Bacterial slip-ups from poor food handling or untreated water trigger the stomach upsets everyone dreads. The smoky scent of grilled catchupa and fresh seafood can bite when hygiene slips.
Scams to Avoid
Watch out for these common tourist scams.
People at airports or ferry docks tout great euro-to-escudo rates, then short-change you by mixing the two currencies or slipping obsolete Portuguese escudos instead of Cape Verdean escudos.
In Cidade Velha or Monte Verde, self-appointed guides latch on without invitation, narrating whatever they please and then demanding far more than the licensed rate. Refuse and some turn menacing, blocking your path until you pay up.
Jet ski, quad bike, and car-rental outfits study every scratch.
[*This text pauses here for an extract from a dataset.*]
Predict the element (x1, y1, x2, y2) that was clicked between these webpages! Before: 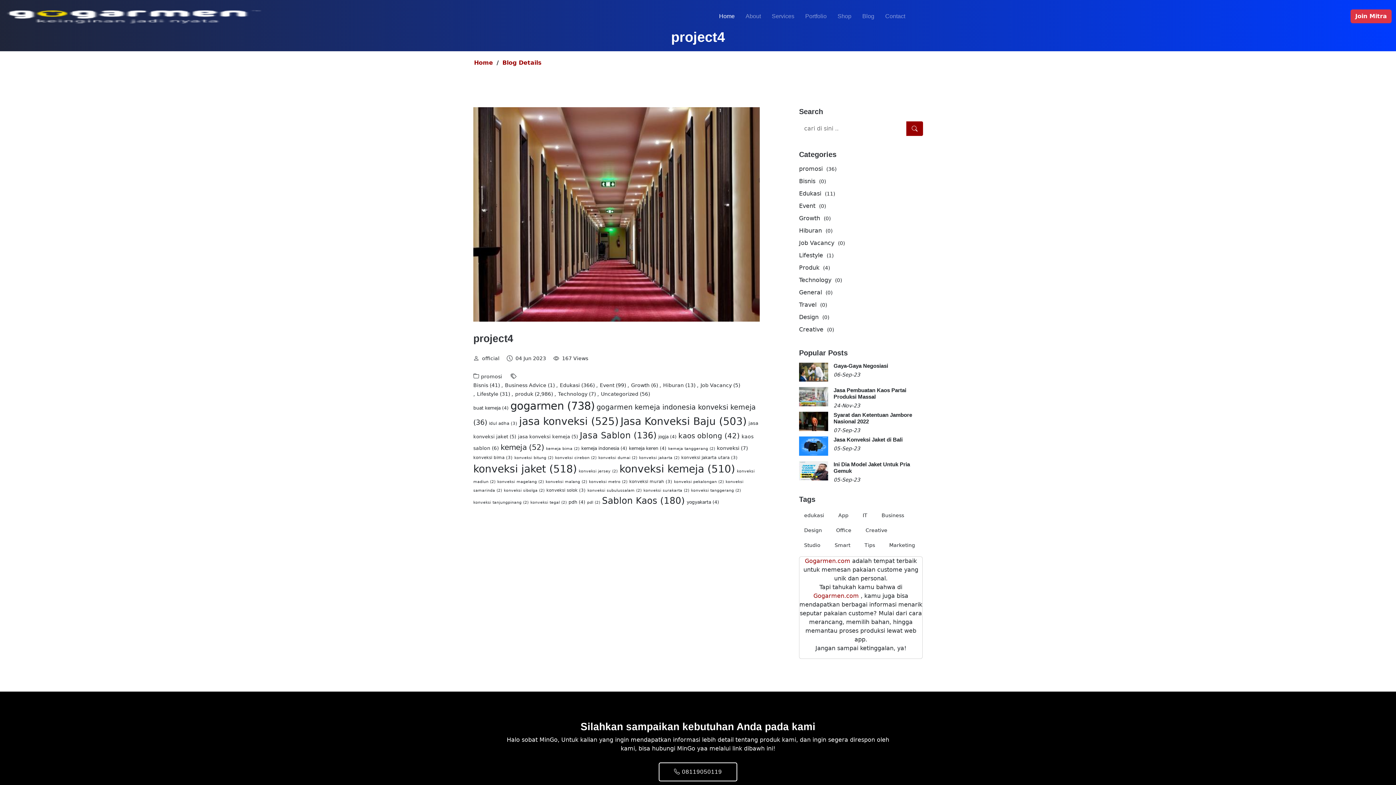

After you return, they insist the dent was fresh, holding your passport ransom or demanding a fat cash deposit on the spot.
Safety Tips
Practical advice to stay safe.
- • Aluguer shared taxis are safe if you agree on destination and price before you climb in. Insist the driver waits for more riders instead of charging you for empty seats unless you have already settled that.
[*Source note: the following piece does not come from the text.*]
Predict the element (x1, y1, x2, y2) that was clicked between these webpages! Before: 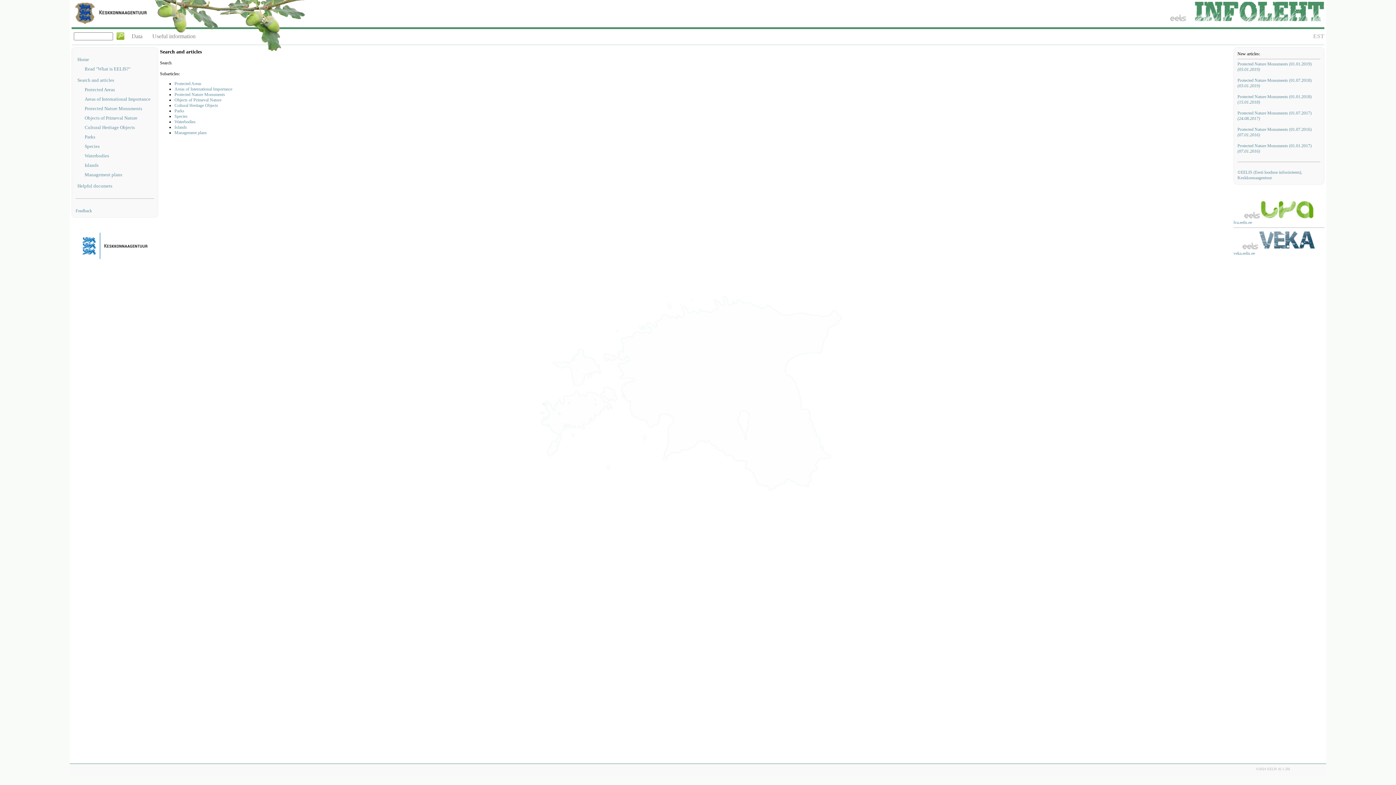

- • Inter-island ferries buck in heavy swells, pack seasickness tablets and check the forecast. When captains cancel, passengers sit stranded with no automatic rebooking.
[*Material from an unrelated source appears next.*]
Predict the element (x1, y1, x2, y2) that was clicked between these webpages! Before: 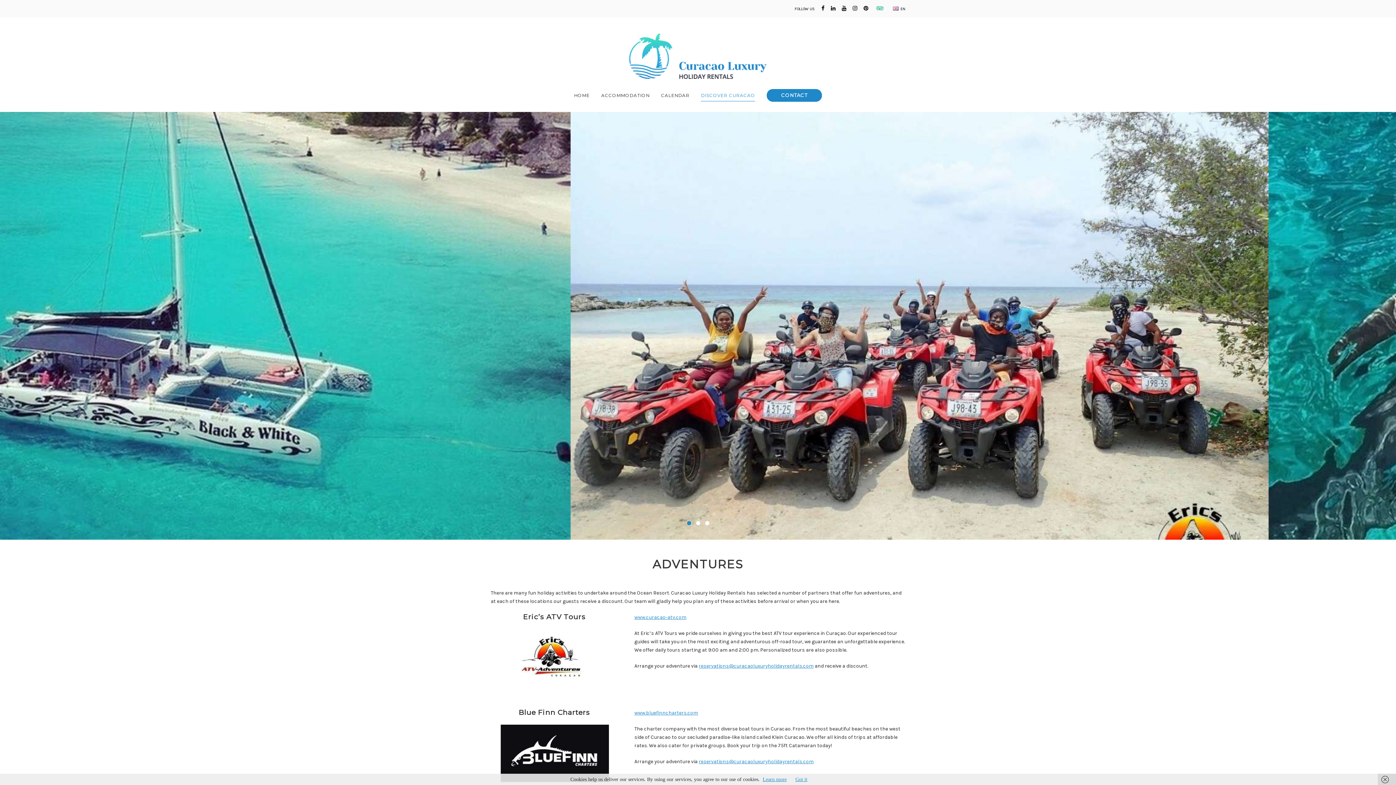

- • Roads swing from smooth asphalt to axle-snapping rock. Paved highways link the big towns. But Santo Antão and Fogo demand a steady hand on a 4WD and nerves of steel.
- • Nightlife in Praia and Mindelo is friendly yet not risk-free; spiked drinks appear. Keep your glass in sight and buy every round yourself.
- • The sweet, grassy scent of grogue drifts through every gathering. Sip slowly, this sugarcane spirit hits harder than any commercial rum on the shelf.
- • Beach parties on Sal draw a mixed crowd. Stick together and book your ride home in advance. Wandering the dark coastal paths alone is asking for trouble.
- • Photocopy your passport and all Cabo Verde visa paperwork, then lock the originals in the hotel safe.
- • ATMs work well in Praia, Mindelo, and Santa Maria. But vanish on the smaller islands. Stock up on escudos before you head rural.
- • Plastic is welcome at large hotels and a handful of Cabo Verde restaurants. Yet cash still rules. Keep small notes ready for aluguer fares and market stalls.
Information for Specific Travelers
Safety considerations for different traveler groups.
Women travelers meet less street harassment here than on mainland West Africa, yet a woman alone still turns heads in small villages. The culture leans patriarchal but rarely aggressive. Expect steady chatter rather than overt threats.
- → A firm, polite 'não, obrigada' delivered with steady eye contact shuts down most advances faster than arguing or pretending not to hear.
- → Solo women should grab the seat beside the driver in an aluguer. The rear bench forces unwanted contact.
- → Beach hassle spikes during European holidays when gender tension sharpens. Stick to beach clubs with guards if the attention feels too much.
Homosexuality stopped being a crime in 2004. Anti-discrimination laws protect workers. Yet public venues receive no such mandate. Same-sex marriage and civil partnerships remain unrecognized.
- → Outside tourist enclaves, keep affection private. Save kisses and embraces for behind closed doors.
- → Praia's Plateau and Mindelo's historic quarter give LGBTQ+ travelers the easiest space to meet others without constant vigilance.
- → Where you sleep matters, international chains and well-known guesthouses raise fewer eyebrows than family pousadas in conservative corners.
Travel Insurance
Protect yourself before you travel.
Local clinics are thin on resources. Anything serious means evacuation. Complete cover is non-negotiable in Cabo Verde, an air ambulance to the Canary Islands or Portugal can cost more than a decade of premiums.